During charging, the ESS state will indicate that Scheduled charge levels is in progress.

4.4.3. Stop charge on SoC
When a SoC limit is set for a scheduled charge window, charging will stop when the batteries reach the requested SoC.
4.5. GX device - Other settings
4.5.1. Settings -> System setup -> AC Input types
Set the AC Input type to Generator when connected to a generator. The system will then enable generator-charging and correctly load the generator when running.
Note that we recommend wiring the Generator to AC-in 1, and the Grid to AC-in 2. The reason is that the Quattro will then prioritize the Generator over the Grid.
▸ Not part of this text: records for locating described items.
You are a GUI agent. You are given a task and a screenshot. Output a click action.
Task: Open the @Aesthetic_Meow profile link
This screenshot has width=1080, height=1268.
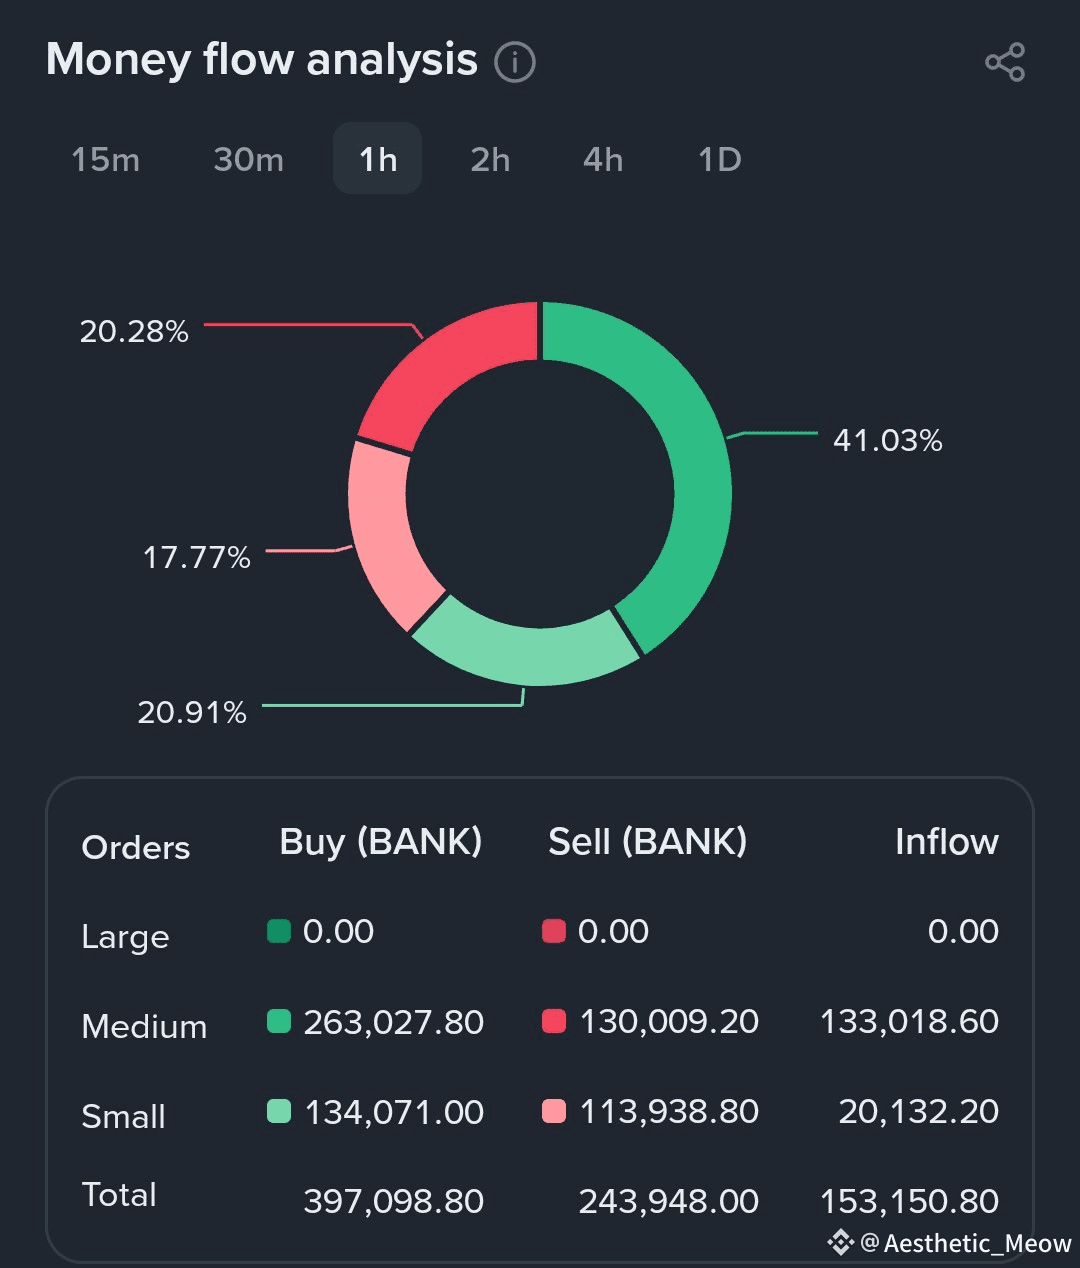click(x=967, y=1243)
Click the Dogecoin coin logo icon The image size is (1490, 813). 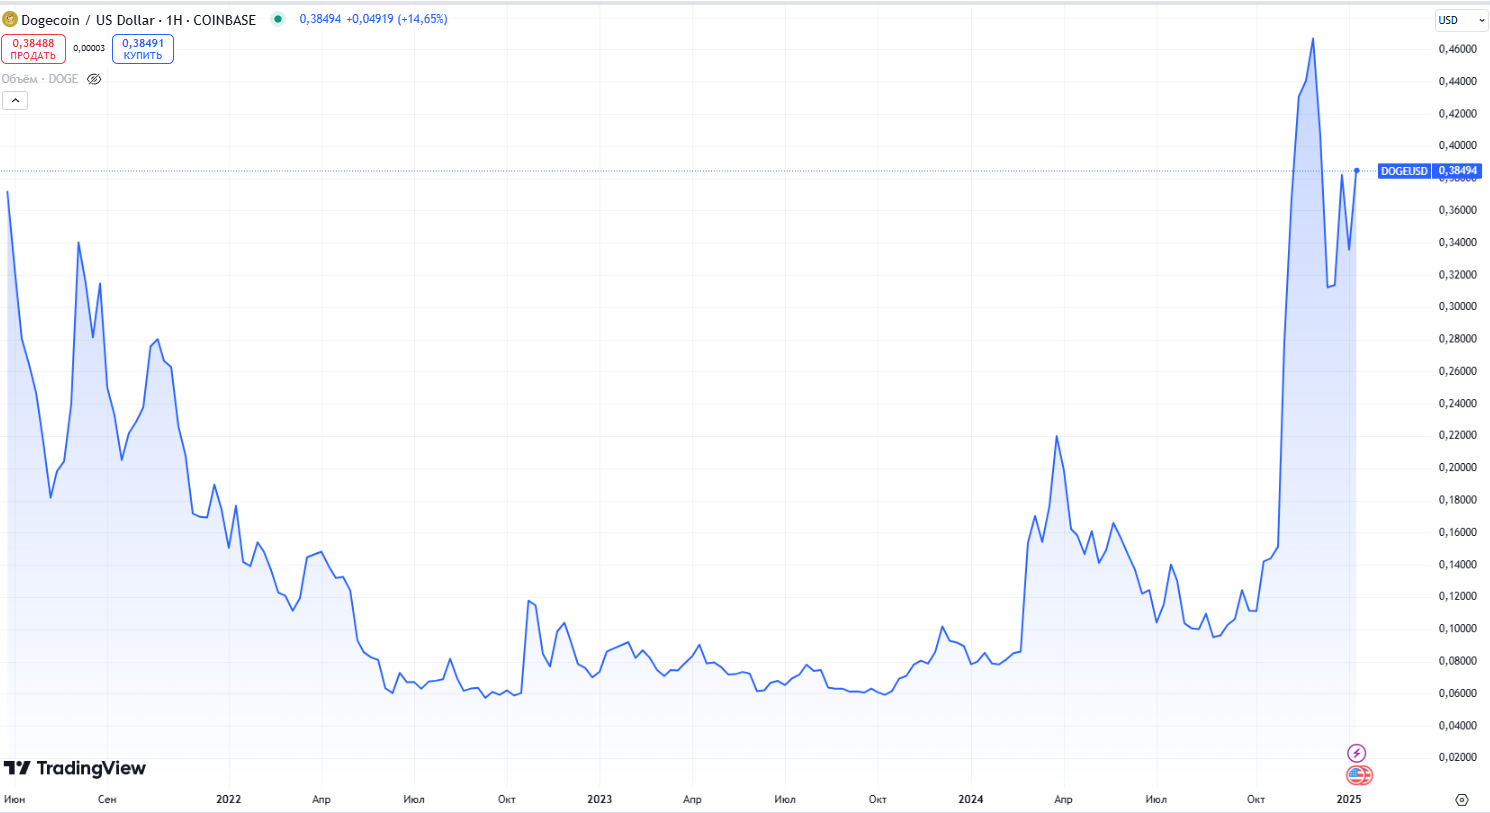pos(10,19)

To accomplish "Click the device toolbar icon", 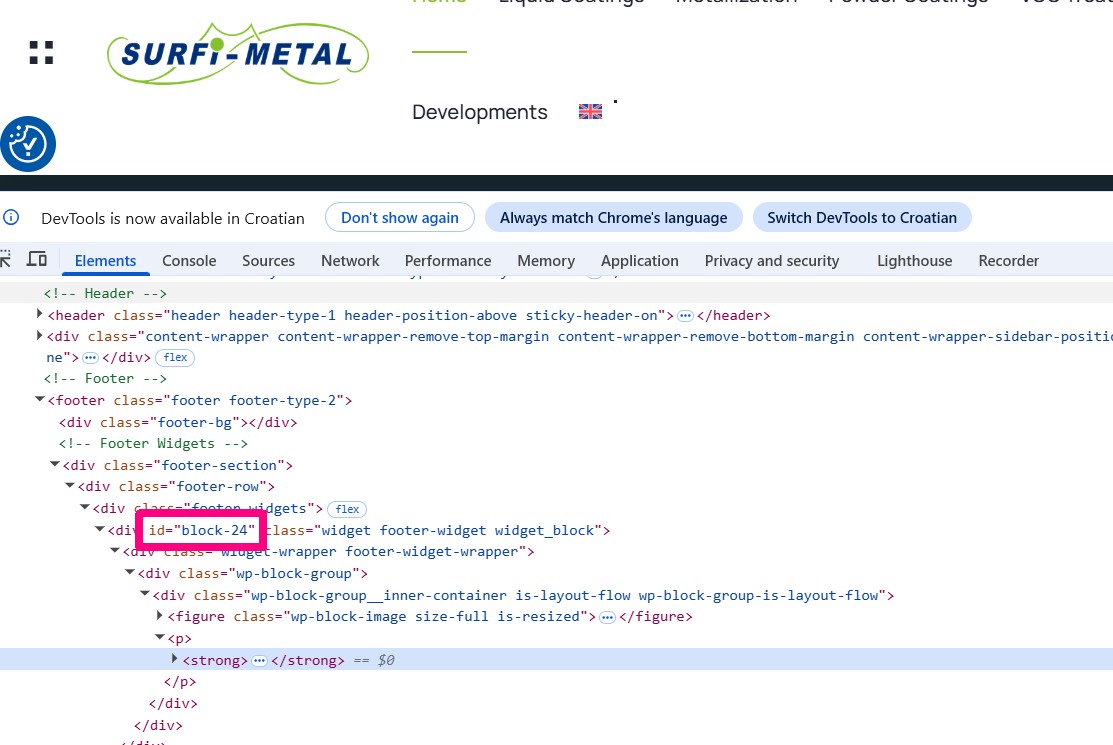I will pyautogui.click(x=37, y=260).
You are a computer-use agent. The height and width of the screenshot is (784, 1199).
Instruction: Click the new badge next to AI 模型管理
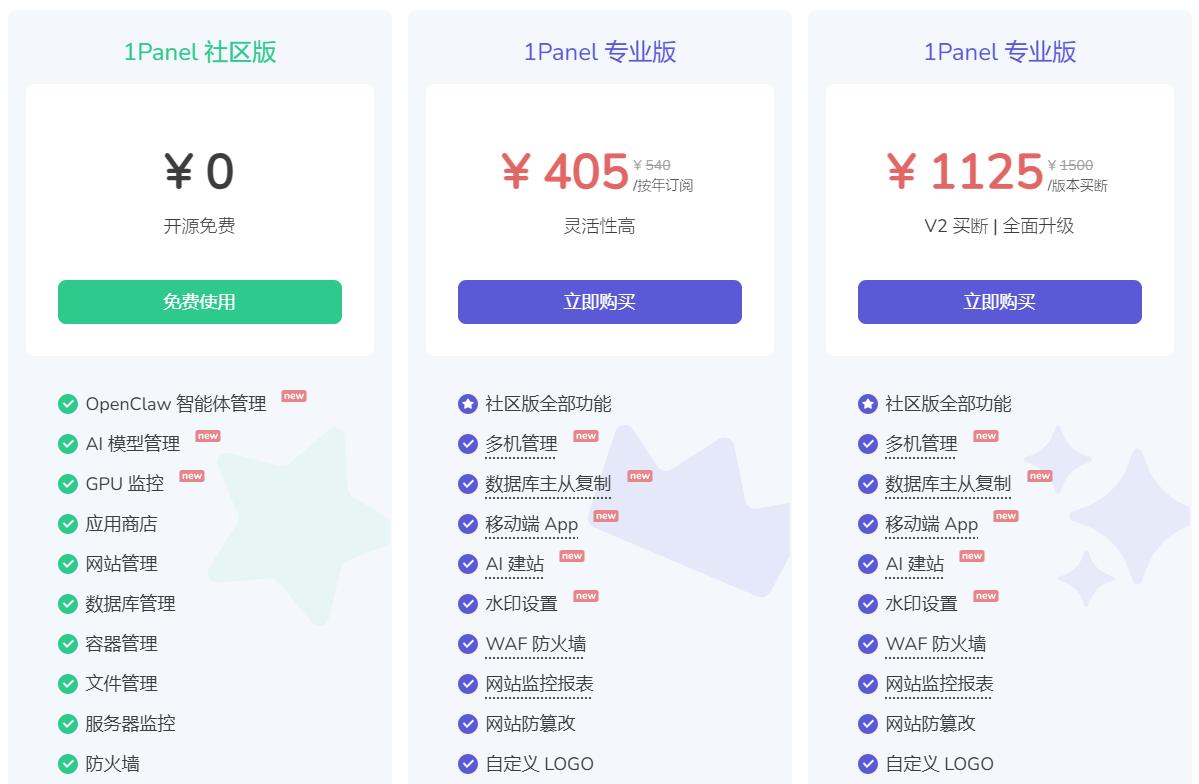point(208,436)
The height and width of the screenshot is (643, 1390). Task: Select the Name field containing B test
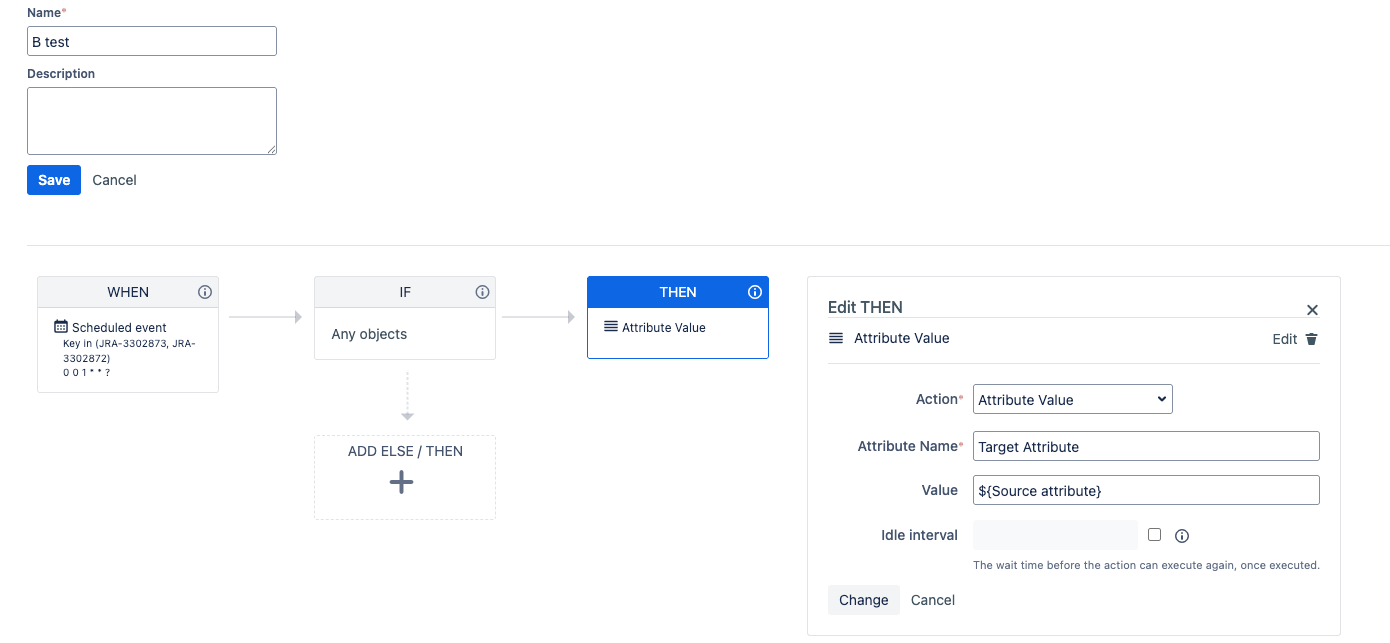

That arrangement offers maximum flexibility (allowing forced generator intervention even when the grid is available) and maximises control.
4.5.2. Settings - Generator start/stop
More information on controlling remote generator start/stop is available here.
4.6. MPPT Solar Charger
In ESS, the MPPT Solar Chargers will follow the charge curve as set in VEConfigure. The charge parameters configured in the MPPT Solar Chargers themselves are ignored in an ESS setup.
The Charge current, however, still needs to be configured in the MPPTs.
MPPT with VE.Direct comm. port
No special configuration is necessary.
MPPT with VE.Can comm. port
No special configuration is necessary. Make sure the Device instance is configured to 0 (the default). MPPTs in the VE.Can network configured to a different Device instance will not be managed by ESS.